→ **Given request**
Please lay out the records below as a Markdown table with the columns "Number" and "Entry." Skip blank lines and cover only the span from the line with "must [446, 162]" through the line with "open [1010, 1023]".

┌─ Dataset records

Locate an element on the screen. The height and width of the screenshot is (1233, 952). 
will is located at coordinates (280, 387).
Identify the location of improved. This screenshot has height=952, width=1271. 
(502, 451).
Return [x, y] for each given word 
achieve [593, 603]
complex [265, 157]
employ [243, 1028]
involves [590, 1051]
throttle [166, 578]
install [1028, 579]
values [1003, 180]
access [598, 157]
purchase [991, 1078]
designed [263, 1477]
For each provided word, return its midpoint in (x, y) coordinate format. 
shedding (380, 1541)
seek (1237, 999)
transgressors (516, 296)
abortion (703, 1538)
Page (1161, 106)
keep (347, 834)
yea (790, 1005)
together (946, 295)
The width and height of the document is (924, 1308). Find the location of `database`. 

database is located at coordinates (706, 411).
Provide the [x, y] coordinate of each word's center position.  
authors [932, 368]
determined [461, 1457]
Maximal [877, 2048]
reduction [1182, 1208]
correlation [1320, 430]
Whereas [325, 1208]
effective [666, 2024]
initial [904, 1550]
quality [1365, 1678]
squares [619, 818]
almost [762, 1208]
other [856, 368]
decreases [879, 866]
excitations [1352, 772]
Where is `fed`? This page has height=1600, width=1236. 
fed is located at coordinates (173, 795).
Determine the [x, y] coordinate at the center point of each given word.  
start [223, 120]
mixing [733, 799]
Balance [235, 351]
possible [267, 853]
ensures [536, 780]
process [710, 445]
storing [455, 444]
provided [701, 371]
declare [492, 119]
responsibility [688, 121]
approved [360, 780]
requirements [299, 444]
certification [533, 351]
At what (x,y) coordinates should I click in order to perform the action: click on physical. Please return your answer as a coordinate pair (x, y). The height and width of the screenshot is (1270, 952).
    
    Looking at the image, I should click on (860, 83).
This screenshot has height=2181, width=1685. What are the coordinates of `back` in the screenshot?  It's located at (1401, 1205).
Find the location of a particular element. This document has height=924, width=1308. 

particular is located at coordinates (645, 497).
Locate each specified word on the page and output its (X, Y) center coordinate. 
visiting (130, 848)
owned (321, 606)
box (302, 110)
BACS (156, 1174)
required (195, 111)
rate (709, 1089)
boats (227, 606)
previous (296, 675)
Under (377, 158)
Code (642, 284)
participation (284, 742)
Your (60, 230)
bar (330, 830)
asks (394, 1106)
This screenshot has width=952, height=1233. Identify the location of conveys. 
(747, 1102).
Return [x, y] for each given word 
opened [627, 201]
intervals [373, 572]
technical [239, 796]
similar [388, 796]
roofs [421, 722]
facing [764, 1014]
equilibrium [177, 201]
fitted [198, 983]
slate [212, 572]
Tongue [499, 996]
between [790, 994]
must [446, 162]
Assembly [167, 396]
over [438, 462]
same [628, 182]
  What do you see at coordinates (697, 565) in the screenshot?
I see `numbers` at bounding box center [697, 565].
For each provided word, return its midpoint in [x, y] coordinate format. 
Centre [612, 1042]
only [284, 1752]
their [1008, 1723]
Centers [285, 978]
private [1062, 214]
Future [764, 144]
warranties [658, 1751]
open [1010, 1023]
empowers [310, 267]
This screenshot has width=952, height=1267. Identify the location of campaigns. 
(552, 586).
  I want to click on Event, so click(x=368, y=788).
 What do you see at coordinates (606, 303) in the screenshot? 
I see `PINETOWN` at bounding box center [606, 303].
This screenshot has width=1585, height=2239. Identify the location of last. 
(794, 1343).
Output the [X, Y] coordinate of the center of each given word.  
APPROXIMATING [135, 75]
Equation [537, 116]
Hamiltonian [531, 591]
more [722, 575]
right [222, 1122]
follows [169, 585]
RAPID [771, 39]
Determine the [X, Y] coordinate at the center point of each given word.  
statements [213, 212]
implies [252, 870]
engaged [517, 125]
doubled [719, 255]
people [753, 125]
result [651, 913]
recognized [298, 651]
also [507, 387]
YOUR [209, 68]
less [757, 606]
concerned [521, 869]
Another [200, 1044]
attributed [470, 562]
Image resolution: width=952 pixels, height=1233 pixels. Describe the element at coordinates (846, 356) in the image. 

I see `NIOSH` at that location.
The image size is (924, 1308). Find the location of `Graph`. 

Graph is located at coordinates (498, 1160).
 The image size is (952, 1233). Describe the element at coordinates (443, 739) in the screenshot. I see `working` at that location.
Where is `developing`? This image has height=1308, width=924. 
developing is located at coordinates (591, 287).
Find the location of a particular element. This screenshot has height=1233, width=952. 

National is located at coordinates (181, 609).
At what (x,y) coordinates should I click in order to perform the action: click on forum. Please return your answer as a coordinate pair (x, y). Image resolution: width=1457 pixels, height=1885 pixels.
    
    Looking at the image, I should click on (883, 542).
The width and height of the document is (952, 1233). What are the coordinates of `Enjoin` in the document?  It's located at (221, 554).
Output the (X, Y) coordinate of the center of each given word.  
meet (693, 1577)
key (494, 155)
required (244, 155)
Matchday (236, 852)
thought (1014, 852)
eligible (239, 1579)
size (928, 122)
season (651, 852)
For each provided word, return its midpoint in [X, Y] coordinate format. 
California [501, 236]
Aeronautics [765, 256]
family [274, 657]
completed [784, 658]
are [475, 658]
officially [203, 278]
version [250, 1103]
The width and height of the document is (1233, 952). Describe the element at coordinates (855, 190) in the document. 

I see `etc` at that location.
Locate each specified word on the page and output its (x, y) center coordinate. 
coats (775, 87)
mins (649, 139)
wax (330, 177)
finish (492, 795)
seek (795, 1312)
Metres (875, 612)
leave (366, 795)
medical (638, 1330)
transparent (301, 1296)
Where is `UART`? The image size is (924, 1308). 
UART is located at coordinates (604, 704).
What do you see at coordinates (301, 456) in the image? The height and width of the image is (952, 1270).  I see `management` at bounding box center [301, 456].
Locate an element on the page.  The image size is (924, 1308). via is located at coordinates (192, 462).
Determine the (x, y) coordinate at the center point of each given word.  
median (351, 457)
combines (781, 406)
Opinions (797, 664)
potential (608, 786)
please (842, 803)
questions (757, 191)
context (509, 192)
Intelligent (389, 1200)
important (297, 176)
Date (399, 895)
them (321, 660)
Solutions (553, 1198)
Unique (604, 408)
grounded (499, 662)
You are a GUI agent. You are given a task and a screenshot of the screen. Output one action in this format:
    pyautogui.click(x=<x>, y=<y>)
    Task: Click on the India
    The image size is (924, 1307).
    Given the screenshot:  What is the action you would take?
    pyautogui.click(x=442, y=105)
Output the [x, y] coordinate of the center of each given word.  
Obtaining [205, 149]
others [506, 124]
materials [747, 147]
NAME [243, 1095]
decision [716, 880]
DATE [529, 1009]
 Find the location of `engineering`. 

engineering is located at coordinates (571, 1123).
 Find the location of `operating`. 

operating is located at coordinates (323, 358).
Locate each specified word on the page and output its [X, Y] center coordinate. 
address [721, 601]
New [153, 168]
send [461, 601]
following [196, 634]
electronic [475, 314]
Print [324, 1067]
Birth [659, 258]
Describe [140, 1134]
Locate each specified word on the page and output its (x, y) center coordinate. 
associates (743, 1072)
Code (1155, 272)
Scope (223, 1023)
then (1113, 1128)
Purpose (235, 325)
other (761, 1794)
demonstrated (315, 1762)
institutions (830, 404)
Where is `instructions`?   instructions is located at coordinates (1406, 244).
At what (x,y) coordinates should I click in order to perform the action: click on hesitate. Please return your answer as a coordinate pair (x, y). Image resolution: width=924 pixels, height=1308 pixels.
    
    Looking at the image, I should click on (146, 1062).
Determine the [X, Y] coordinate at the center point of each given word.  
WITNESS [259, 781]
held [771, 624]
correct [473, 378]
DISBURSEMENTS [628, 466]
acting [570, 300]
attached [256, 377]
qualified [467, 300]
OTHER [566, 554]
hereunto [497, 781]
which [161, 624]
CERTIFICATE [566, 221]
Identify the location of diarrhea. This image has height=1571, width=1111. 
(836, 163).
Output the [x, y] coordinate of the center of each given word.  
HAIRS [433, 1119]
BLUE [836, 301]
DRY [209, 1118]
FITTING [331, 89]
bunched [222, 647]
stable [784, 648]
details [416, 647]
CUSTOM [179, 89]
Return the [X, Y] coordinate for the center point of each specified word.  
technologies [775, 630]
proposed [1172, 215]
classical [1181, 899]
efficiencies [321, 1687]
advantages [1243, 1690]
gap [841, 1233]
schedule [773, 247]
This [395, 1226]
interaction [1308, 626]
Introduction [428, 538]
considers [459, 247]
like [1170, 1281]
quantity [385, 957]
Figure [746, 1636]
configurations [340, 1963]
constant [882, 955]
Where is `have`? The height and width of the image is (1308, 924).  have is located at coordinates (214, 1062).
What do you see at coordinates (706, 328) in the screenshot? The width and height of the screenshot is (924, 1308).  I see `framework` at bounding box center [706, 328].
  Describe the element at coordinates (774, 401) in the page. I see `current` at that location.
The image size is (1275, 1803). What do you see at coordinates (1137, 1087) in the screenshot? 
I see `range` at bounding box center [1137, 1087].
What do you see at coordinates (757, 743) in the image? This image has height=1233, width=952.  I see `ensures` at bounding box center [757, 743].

└─

→ **Written reply**
| Number | Entry |
|---|---|
| 1 | must [446, 162] |
| 2 | Assembly [167, 396] |
| 3 | over [438, 462] |
| 4 | same [628, 182] |
| 5 |   What do you see at coordinates (697, 565) in the screenshot? |
| 6 | I see `numbers` at bounding box center [697, 565]. |
| 7 | For each provided word, return its midpoint in [x, y] coordinate format.  |
| 8 | Centre [612, 1042] |
| 9 | only [284, 1752] |
| 10 | their [1008, 1723] |
| 11 | Centers [285, 978] |
| 12 | private [1062, 214] |
| 13 | Future [764, 144] |
| 14 | warranties [658, 1751] |
| 15 | open [1010, 1023] |